The remarkable thing about the local election results across the four Dublin authorities is the rise of the left and hard left as the Labour Party collapsed.
As well as the Sinn Féin rise, the hard left has seen its share of votes and seats increase across local authorities in the capital.
A clear illustration of this is the fact that the hard left, comprising People Before Profit, the Anti Austerity Alliance/ Socialist Party and Worker's Party, polled about 8 per cent in Dún Laoghaire, and about 11 per cent in the other three councils in the capital.
This is without the Sinn Féin effect factored in and the huge gains the party made across the capital.
The combined vote of Sinn Féin, a few Greens and Independents – most of whom are left wing, with an estimated third on the hard left – comes in over 50 per cent.
One of the most left wing local electoral areas in the country came in the Crumlin-Kimmage ward of Dublin City Council which elected one councillor each for the United Left Alliance and People Before Profit and two from Sinn Féin. A Labour and Fianna Fáil councillor were also returned in the six seater. Competition Sinn Féin has been rampant across all councils. On Dublin City Council it took 16 seats with 26.7 per cent of the vote; nine seats with 22.5 per cent of the vote on South Dublin County Council; three seats on Dún Laoghaire-Rathdown County Council with 8.6 per cent of the vote and six in Fingal with 18.2 per cent of the vote. (These figures were correct as of last night, with recounts expected in some areas of Fingal and Dún Laoghaire.)
Not only do you have the rise of the left, but you now have competition on the hard left too, with Labour largely stranded.
Sinn Féin had previously performed poorly in areas that would have been seen as Socialist Party strongholds, albeit ones which had a Labour presence also, yet there were numerous stories on Saturday of Sinn Féin candidates with two to three quotas in these areas. West Dublin An example of this is the Mulhuddart ward in west Dublin, Joe Higgins territory, and where Ruth Coppinger, now a TD for Dublin West, was standing for Fingal County Council, along with others.
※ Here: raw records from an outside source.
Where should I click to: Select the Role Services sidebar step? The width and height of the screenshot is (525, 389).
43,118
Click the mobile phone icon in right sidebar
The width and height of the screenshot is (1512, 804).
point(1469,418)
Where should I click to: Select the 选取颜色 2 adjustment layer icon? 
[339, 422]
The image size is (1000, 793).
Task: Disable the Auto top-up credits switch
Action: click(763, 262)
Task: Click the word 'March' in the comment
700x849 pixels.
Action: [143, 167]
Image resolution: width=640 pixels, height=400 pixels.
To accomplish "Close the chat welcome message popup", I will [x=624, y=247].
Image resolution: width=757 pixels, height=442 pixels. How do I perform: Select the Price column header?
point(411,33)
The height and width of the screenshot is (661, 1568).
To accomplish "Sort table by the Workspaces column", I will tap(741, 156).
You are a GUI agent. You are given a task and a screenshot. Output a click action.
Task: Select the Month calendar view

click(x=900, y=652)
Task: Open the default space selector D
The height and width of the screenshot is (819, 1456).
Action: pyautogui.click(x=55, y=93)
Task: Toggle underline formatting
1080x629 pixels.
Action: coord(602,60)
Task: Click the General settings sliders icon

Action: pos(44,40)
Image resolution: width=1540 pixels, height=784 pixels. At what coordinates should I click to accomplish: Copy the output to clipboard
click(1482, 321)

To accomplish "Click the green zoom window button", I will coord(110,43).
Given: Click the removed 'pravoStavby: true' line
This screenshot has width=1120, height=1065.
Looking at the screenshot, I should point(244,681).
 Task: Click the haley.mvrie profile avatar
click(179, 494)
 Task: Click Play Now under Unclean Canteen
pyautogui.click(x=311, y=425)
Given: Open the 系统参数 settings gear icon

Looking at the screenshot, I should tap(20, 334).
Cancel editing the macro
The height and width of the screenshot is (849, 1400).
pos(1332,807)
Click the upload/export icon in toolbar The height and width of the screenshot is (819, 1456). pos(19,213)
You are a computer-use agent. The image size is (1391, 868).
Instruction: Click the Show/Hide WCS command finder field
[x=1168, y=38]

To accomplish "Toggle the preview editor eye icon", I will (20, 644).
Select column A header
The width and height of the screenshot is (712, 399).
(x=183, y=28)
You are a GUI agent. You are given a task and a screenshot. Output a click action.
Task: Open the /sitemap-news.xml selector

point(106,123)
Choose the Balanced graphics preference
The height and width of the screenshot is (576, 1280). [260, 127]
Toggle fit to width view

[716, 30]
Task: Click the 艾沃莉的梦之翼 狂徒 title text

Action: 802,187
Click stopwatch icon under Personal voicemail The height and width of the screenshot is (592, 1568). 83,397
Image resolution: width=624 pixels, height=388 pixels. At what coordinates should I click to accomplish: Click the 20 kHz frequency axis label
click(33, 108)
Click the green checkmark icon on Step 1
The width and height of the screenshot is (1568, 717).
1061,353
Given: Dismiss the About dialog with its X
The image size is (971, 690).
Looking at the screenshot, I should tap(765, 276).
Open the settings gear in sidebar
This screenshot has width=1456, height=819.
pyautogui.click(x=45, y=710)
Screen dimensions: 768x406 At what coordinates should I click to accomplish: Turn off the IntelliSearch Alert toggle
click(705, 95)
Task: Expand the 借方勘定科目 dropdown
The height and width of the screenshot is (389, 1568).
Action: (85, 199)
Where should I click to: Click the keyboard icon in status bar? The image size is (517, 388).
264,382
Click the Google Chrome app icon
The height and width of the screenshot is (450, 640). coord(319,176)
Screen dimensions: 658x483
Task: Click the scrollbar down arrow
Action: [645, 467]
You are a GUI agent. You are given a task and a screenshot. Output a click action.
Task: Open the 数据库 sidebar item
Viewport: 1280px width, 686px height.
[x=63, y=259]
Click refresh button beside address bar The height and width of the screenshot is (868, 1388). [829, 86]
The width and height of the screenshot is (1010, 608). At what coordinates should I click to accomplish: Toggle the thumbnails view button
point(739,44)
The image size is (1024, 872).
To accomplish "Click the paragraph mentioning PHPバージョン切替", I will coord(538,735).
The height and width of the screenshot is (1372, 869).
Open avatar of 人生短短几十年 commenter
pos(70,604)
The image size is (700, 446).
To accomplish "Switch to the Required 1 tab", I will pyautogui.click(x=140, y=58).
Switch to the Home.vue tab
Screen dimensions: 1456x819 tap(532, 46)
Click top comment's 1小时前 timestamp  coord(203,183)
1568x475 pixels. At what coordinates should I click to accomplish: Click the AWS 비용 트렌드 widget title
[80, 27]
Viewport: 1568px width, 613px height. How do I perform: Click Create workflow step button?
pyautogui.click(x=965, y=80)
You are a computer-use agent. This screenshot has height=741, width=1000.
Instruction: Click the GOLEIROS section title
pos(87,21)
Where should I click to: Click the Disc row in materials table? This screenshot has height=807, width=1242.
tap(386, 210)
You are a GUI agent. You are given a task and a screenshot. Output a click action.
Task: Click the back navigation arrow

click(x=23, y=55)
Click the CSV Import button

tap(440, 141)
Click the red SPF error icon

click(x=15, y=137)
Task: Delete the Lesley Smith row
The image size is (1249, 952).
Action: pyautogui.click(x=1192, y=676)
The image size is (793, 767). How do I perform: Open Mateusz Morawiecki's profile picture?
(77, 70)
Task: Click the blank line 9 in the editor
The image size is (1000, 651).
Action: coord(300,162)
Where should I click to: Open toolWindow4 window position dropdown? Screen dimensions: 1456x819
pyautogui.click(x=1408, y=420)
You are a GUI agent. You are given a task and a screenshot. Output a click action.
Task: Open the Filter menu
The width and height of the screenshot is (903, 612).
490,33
The quota in the electoral area was 1,305, and the leading Sinn Féin candidate, Paul Donnelly, who also stood in the byelection, topped the poll with 3,201.
Through tight vote management, 1,023 of Donnelly's 1,896 surplus went to his running mate Edmond Lukusa, who was hauled over on the second count, despite only getting 353 first preferences.
Coppinger, who will be replaced with a co-opted councillor, brought in a running mate too, and left Independent Lorna Nolan also took a place on the council in the eight-seat constituency. How will this strength translate into the council chamber?
It is probably unrealistic for Sinn Féin not to go into a ruling coalition on Dublin City Council, since it won 16 seats, almost a quarter of those on offer.
Yet the strength of the left, which is still widely fractured, will make forming coalitions on Dublin councils very difficult. Fianna Fáil, Fine Gael and Labour would control a majority between them in Dún Laoghaire, if current positions hold. They may also hold the upper hand in Fingal but it is unlikely they will form such a troika in any Dublin areas. Power balance The power balance is a different matter in South Dublin and Dublin City, where Sinn Féin and Independents, both left and right, are in command.
Bríd Smith of People Before Profit, who went up against the Socialist Party’s Murphy for a Dublin European seat, arguably splitting that vote, called for more co-operation on the left in the days before the election.
If Sinn Féin and other shades of the left want to run councils, they will have to heed Smith’s call.